The data below holds the lines to copy: everything from the line containing "You are a GUI" to the line containing "Start a free trial of Solo plan", both ends included, set down exactly.

**Supplied data**.
******

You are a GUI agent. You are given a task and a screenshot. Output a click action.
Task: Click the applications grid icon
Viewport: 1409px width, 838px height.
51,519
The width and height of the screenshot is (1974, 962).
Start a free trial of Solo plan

******

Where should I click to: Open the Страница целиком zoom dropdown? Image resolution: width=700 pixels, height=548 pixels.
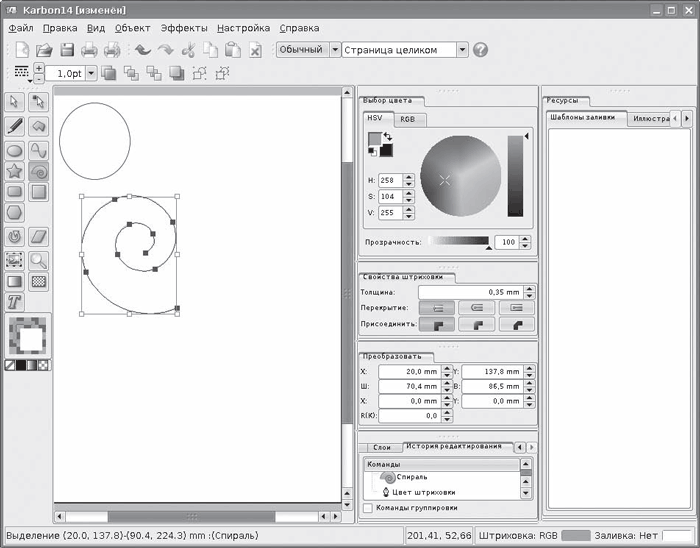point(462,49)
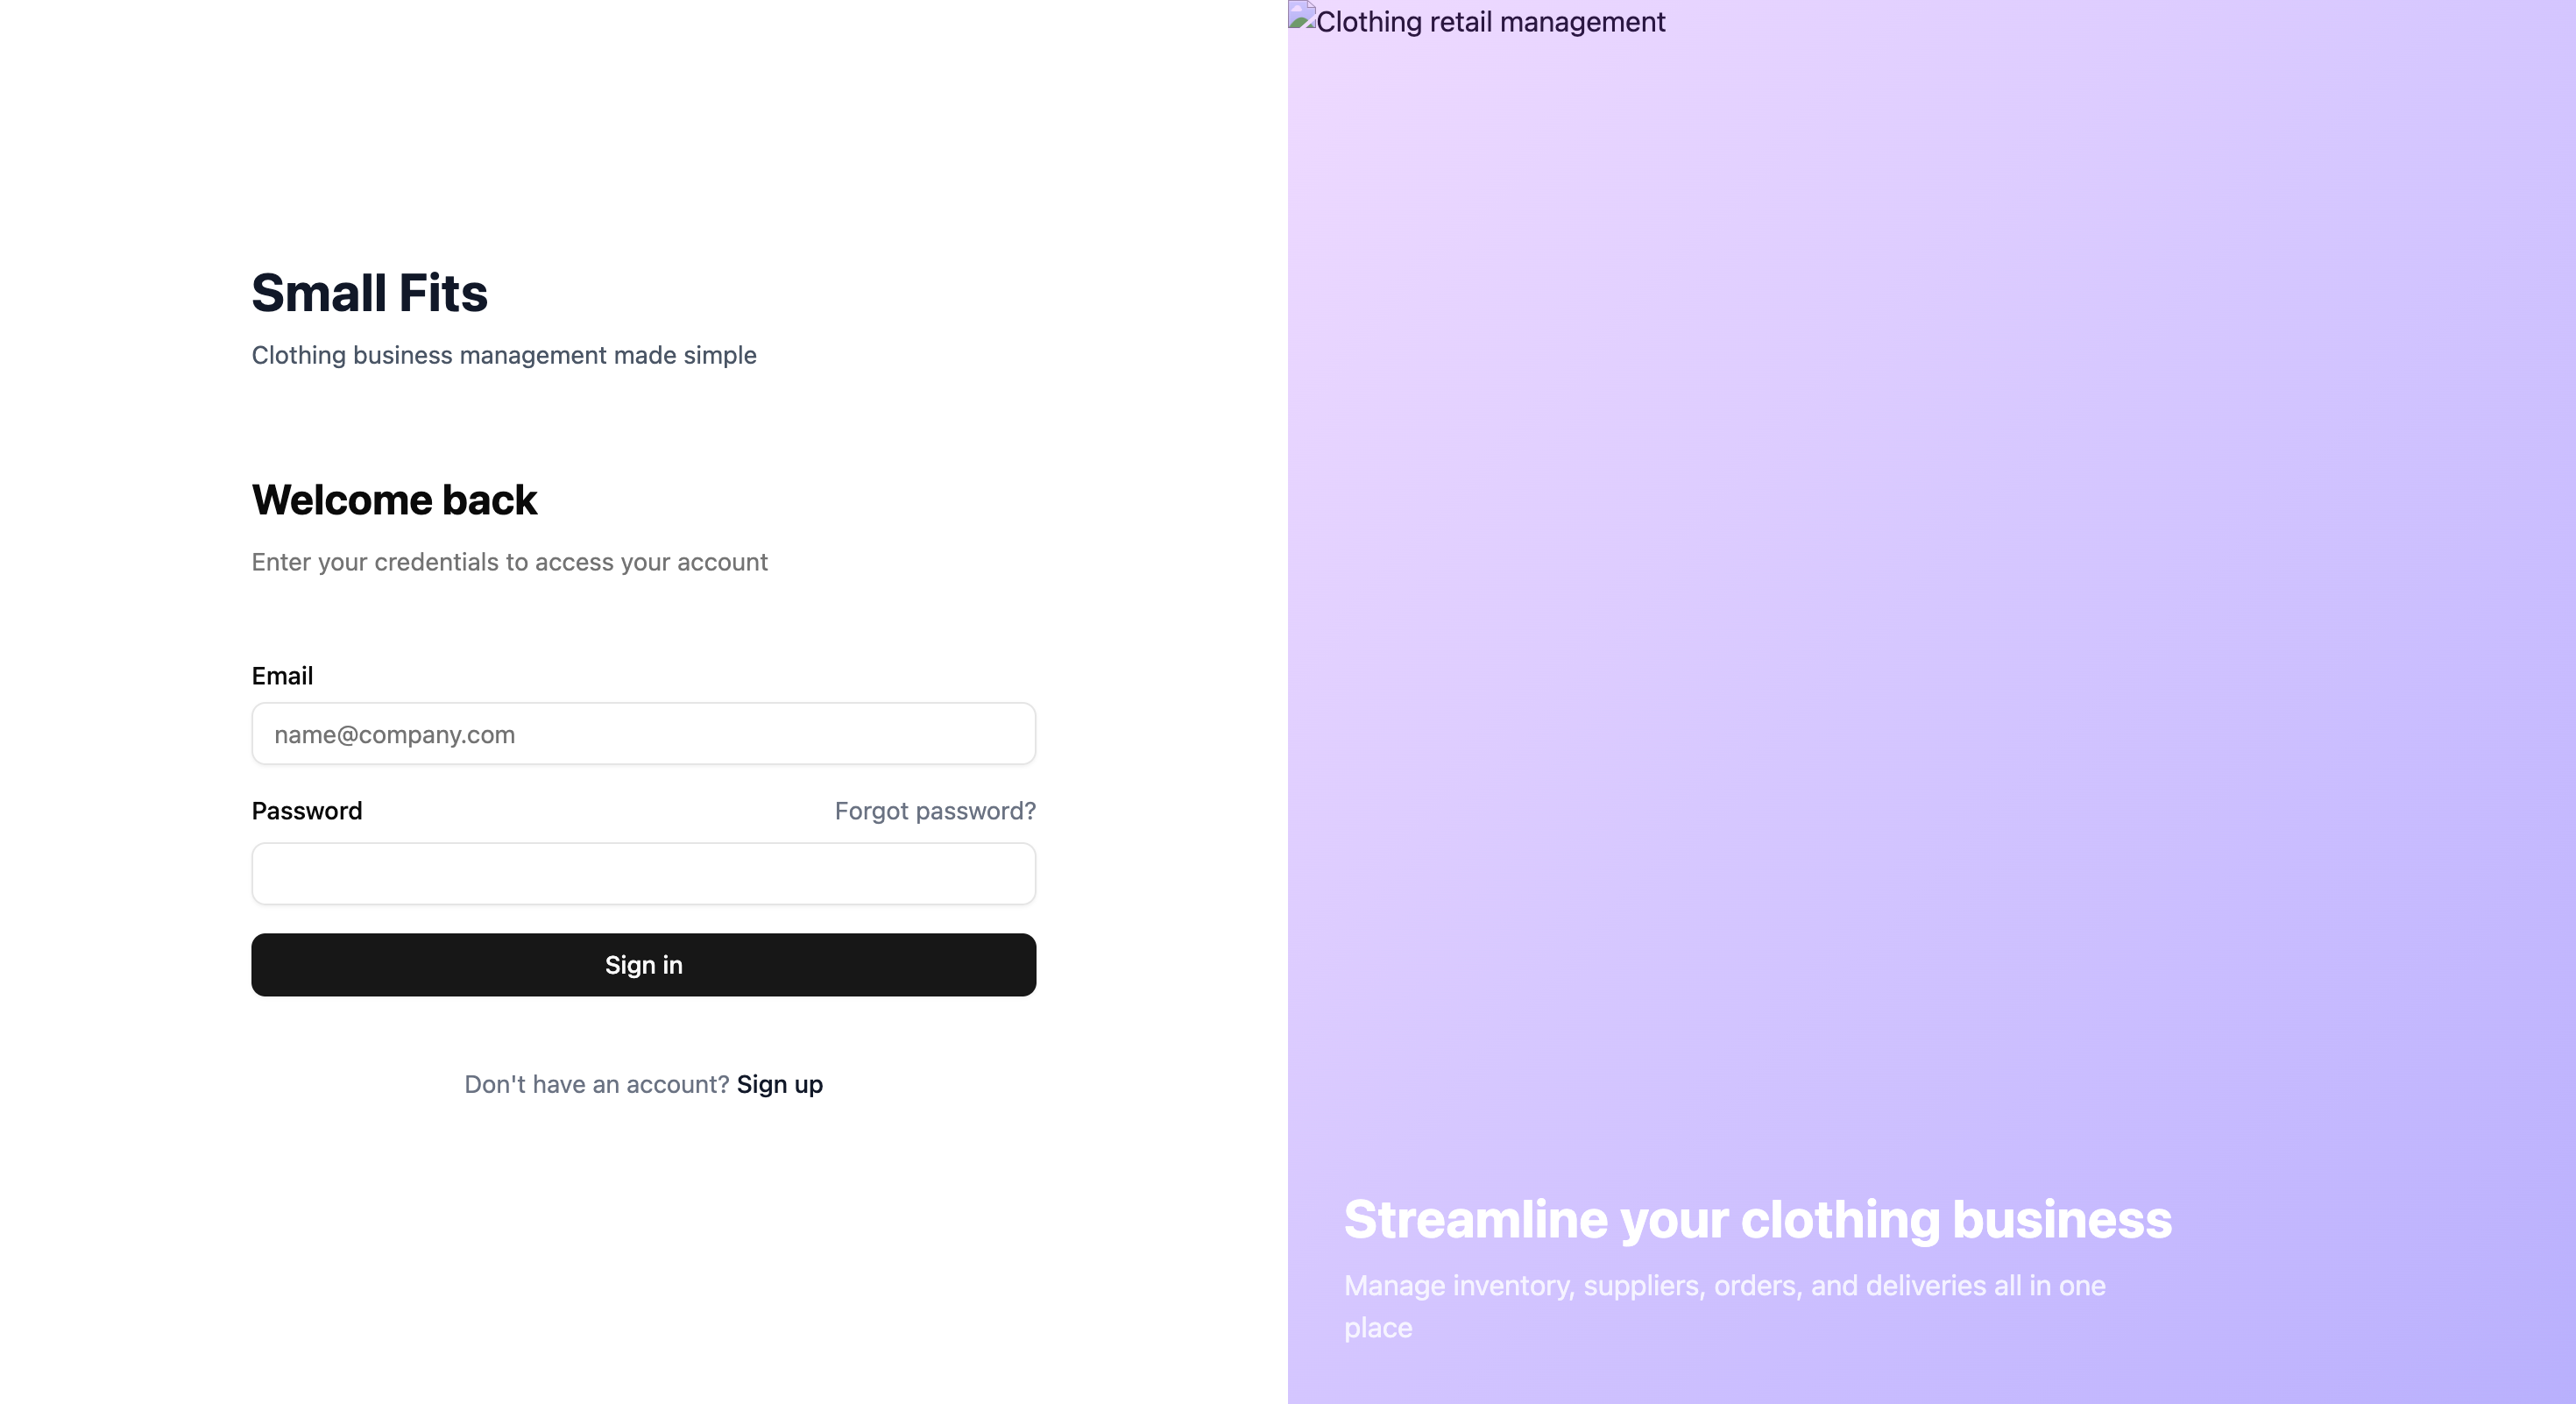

******

**Response box**.
You are a GUI agent. You are given a task and a screenshot. Output a click action.
Task: Click the applications grid icon
Viewport: 1409px width, 838px height.
51,519
The width and height of the screenshot is (1974, 962).
Start a free trial of Solo plan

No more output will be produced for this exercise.